'SMOKERS'


| April/May 1989



Compression stage stroke as piston rises

Steve W. Deutsch

26 Mott Place, Rockaway Boro, New Jersey 07866, Foreword

I have written the following article for the GEM in response to several remarks made by Mr. Wendel in the 'Reflections' column, in particular 23-11-8 and others, as well as having had several discussions with my friends on the subject of 2 stroke (cycle) engine oiling and operations. I, just like the next fellow engine show enthusiast, do not enjoy being 'gassed' and deafened by smoky and noisy 2 cycle engines at a show. However, I realize why these engines run like they do and maybe this article can give some insight and inspiration to both the readers and the people who operate this unique style of engine.

For those of us in 'engine land' who have seen and sat next to a noisy, smoking 2 cycle engine I can offer my sympathy and some advice-don't breathe too deep. All kidding aside, I believe that some etiquette should be observed when running this unique style of engine. Nobody, myself included, likes to listen to a 2 cycle's raspy bark, and smell the exhaust all day long. Anybody who has been next to an open exhaust Fairmont with its 12 to 1 fuel ratio will get a massive dose of what I mean.

I believe in moderation for the operation of my 'smokers' and if more people would show the same consideration a lot of shows would be more enjoyable, both to the exhibitors and the visitors.

First is my choice of a set up area.

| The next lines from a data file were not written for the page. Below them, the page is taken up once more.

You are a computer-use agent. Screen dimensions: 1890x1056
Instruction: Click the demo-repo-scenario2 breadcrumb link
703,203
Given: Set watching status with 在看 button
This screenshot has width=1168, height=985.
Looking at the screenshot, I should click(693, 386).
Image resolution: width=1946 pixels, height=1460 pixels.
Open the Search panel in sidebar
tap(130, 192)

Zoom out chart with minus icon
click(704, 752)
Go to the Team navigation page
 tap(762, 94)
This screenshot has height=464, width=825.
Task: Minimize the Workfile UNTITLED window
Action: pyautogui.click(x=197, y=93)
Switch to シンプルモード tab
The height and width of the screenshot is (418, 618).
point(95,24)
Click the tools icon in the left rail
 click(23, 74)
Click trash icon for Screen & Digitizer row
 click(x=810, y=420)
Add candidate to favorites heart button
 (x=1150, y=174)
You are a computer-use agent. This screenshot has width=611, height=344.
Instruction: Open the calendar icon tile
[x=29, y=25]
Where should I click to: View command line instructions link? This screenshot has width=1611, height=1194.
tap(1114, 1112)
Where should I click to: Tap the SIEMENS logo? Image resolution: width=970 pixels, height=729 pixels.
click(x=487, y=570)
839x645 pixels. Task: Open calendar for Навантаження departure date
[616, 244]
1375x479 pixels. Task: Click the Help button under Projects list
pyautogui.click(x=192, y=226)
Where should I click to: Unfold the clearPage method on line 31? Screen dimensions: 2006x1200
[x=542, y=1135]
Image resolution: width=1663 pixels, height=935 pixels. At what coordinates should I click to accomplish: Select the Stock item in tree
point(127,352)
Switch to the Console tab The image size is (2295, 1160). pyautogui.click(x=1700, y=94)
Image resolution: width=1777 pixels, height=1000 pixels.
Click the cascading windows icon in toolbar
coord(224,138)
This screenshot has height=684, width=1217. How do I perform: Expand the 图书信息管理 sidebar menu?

If I know that it is going to be a windy day, I try to pick a spot down wind from most of the other exhibitors (especially if I run my 'heavy oil burners' which include a 1950 Model 7 H Mall 2 man chain saw @ 12:1, a 1941 Model QBA Fairmont 8 to 13 HP also @ 12:1, and my Maytag Model 92's @ 16:1). I'll go into fuel-oil ratios later in the article.

Second, I try to keep the running time down. Usually I'll only run them for about 5 or 10 minutes at a stretch. At a couple of shows I attended I made up a sign with the time I would be demonstrating a particular piece of equipment. This serves two purposes: it keeps the air pollution (smoke) to a minimum, and helps keep the noise level down. The noise made by an open exhaust will drive me up a wall after about 5 minutes, how about you? With the demonstration times listed, if someone wants to 'hear it run', they can see and hear it go at the same time, and everybody is happy. I also give the engine the once over before I run it to make sure there are no loose items that could cause damage.